## WHAT TO DO
Among the entries below, which lines include the string "computer"? Show each one.

## SOURCE INFORMATION

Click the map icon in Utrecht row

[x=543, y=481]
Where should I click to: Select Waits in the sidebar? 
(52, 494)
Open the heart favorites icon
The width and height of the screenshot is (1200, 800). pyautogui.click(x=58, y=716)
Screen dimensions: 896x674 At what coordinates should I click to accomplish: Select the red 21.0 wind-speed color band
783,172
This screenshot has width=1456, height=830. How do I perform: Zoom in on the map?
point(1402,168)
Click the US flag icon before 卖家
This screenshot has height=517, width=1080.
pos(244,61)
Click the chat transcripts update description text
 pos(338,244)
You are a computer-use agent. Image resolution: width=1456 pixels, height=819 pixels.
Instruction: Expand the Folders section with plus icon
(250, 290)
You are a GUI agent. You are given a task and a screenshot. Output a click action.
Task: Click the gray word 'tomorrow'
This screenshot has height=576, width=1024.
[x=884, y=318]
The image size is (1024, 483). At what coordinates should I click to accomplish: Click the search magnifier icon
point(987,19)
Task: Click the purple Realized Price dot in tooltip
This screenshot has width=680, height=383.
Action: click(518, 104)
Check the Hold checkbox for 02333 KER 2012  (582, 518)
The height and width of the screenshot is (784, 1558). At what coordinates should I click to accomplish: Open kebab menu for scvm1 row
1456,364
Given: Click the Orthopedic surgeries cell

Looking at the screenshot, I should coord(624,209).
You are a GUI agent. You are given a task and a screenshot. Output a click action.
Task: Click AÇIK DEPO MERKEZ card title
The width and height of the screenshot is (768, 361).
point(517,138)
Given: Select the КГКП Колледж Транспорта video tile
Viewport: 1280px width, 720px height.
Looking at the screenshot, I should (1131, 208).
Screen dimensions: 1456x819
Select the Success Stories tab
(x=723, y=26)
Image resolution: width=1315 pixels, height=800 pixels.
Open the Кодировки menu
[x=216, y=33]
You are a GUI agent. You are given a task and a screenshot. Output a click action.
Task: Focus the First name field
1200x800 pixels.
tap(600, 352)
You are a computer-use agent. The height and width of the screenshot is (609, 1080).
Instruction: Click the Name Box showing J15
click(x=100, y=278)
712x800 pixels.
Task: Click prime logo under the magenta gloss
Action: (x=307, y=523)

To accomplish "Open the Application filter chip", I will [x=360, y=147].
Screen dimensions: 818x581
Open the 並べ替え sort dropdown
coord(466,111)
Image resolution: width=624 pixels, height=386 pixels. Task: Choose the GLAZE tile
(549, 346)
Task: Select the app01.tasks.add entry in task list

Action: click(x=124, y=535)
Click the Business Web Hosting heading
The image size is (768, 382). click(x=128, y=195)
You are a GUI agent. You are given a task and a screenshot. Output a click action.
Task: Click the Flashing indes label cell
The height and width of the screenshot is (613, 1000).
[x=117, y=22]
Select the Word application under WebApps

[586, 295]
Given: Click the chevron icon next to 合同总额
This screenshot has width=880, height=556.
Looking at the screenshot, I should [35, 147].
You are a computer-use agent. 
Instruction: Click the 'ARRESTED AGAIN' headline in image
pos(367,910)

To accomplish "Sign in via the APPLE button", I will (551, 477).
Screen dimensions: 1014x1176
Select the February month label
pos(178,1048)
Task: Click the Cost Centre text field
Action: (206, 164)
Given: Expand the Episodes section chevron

## SOLUTION FOR THIS PROBLEM
You are a computer-use agent. Image resolution: width=1456 pixels, height=819 pixels.
You are a computer-use agent. The height and width of the screenshot is (609, 1080).
You are a computer-use agent. 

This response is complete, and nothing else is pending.